Similarly, projecting 2 dimensions to 4 dimensions gives
projecting 4 dimensions to 8 dimensions gives
and so on.
- Run projected baseline model with a mask. This model will take a set of independent Gaussian distributions, project it to a higher dimensional space and then mask a percentage of the input data during training.
$ ./baseline_projected_with_mask.sh
Here we need to update the loss function to not penalize masked data. Without doing this, projecting 2 dimensions to 8 dimensions with 50% of the input data masked gives
After updating the loss, doing the same thing gives
Despite 50% of the data being masked, the model uses 2 dimensions in the latent space.
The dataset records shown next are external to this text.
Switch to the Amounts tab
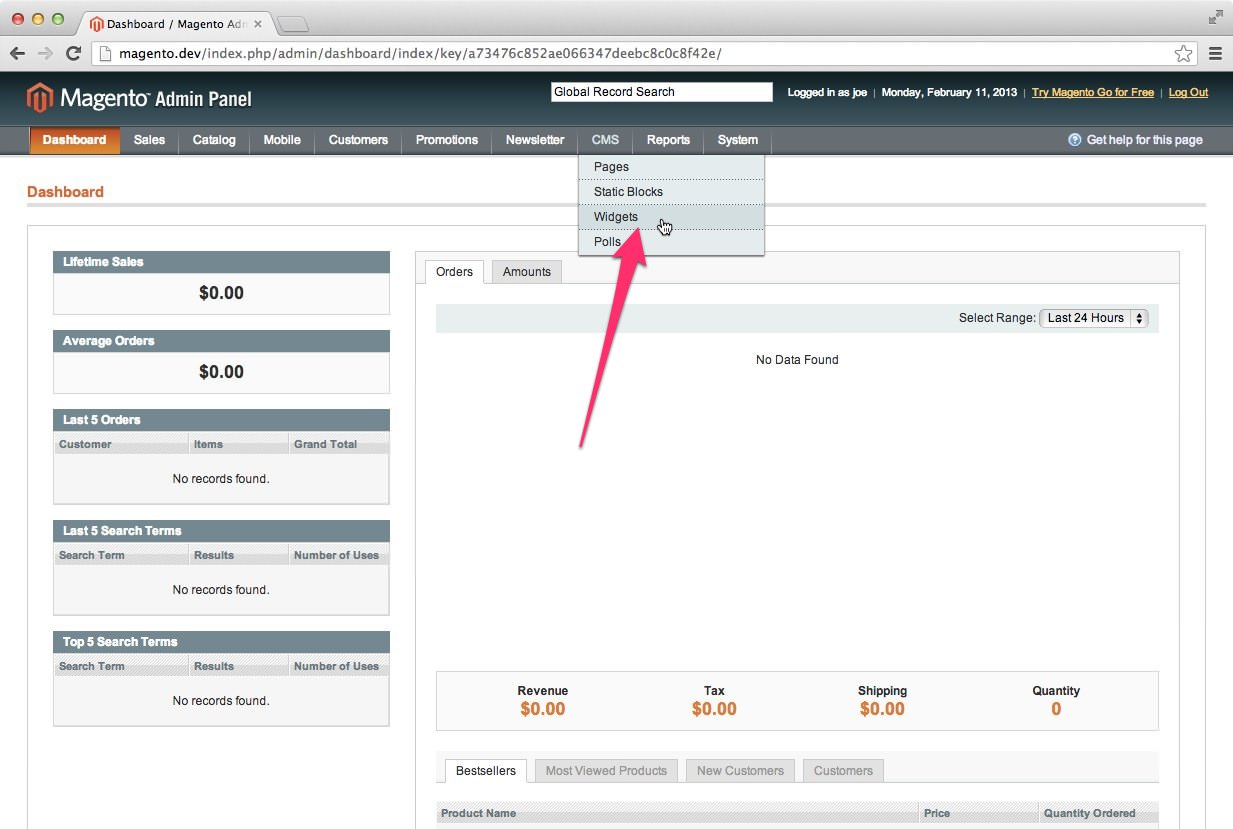Screen dimensions: 1233x829 [526, 272]
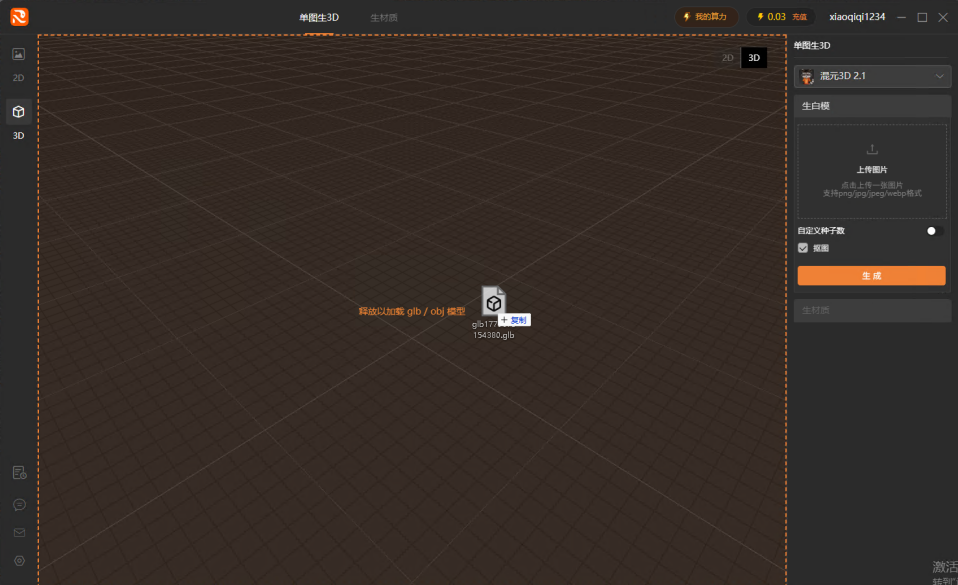Screen dimensions: 958x585
Task: Collapse the 生白模 section header
Action: pos(872,106)
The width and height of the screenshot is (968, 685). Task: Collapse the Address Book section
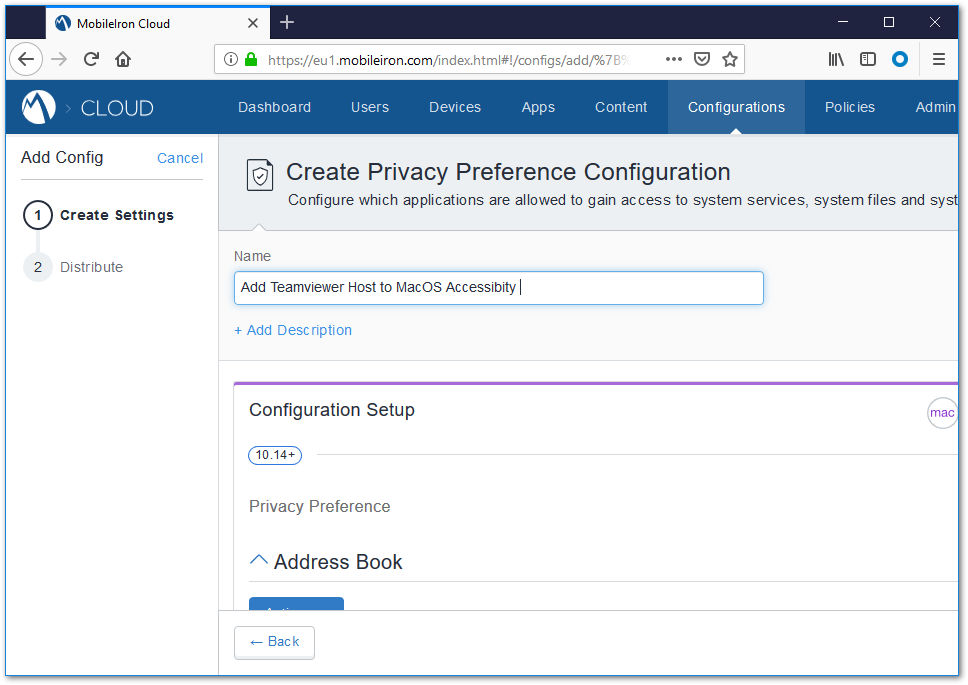258,560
- Run swiss roll baseline model. This model will take the swiss roll dataset as an input.
$ ./baseline_swissroll.sh
The swiss roll dataset is parametrized as:
x = \phi \cos(\phi)
y = \phi \sin(\phi)
z = \psi
Despite having 3 dimensions, it is parametrized by 2 dimensions. Running this script gives
This plot can be viewed in outputs/baseline_results_swissroll. We observe that given 0 conditions (blue), the model gets embedded into only dimensions in the latent space. Providing 1 condition (X) is no different then providing 2 conditions (X and Y) since both X and Y are parameterized by only 1 dimension. Finally, providing both conditions means that no information passes throught the bottleneck and the model encodes no information.
- Run sklearn datasets model. This model will take the sklearn datasets like circles, moons and blobs as an input.
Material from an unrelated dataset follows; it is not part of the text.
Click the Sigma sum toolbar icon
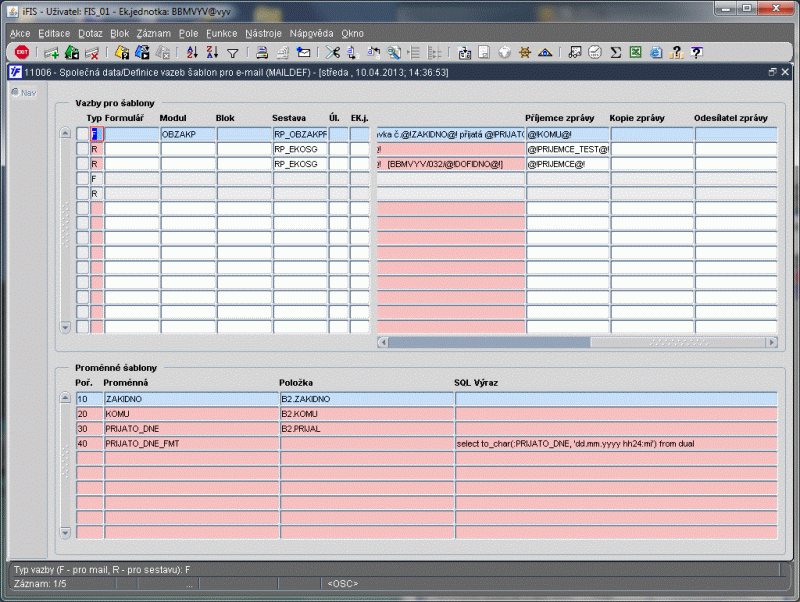This screenshot has width=800, height=602. point(615,52)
$ ./baseline_circles_moons_blobs.sh
The type of dataset (i.e. circles, moons, blobs or an s_curve) is specified in "sklearn_data" in baseline_kwargs_circles_moons_blobs.json. Running this file for blobs gives
Similarly for moons gives
This is how the original data maps to the latent space
Similarly for an s_curve gives
And for circles gives
- Run compare_models.py to compare results across output folders
- Visualize individual model runs or multiple model runs using the notebooks in CVAE_testbed/notebooks
- Run aics feature model. Here we pass 159 features (1 binary, 102 real and 56 one-hot features) through the CVAE
$ cd scripts
$ ./aics_features_simple.sh
Here is what the encoding looks like for a beta of 1
There is no information passing through the information bottleneck, i.e. the KL divergence term is near 0 and the model is close to the autoencoding limit.
We can vary beta and compare ELBO and FID scores in order to find the best model.
The project has the following structure:
CVAE_testbed/ |- README.rst |- setup.py |- requirements.txt |- tox.ini |- Makefile |- MANIFEST.in |- HISTORY.rst |- CHANGES.rst |- AUTHORS.rst |- LICENSE |- docs/ |- ... |- CVAE_testbed/ |- __init__.py |- main_train.py |- baseline_kwargs.json |- mnist_kwargs.json |- tests/ |- __init__.py |- test_function.py |- example.sh |- datasets/ |- __init__.py |- dataloader.py |- synthetic.py |- losses/ |- __init__.py |- ELBO.py |- metrics/ |- __init__.py |- blur.py |- calculate_fid.py |- inception.py |- visualize_encoder.py |- models/ |- __init__.py |- CVAE_baseline.py |- CVAE_first.py |- sample.py |- run_models/ |- __init__.py |- generative_metric.py |- run_synthetic.py |- run_test_train.py |- test.py |- train.py |- scripts/ |- __init__.py |- baseline.sh |- mnist.sh |- compare_models.py |- utils/ |- __init__.py |- compare_plots.py
We are not currently supporting this code, but simply releasing it to the community AS IS but are not able to provide any guarantees of support. The community is welcome to submit issues, but you should not expect an active response.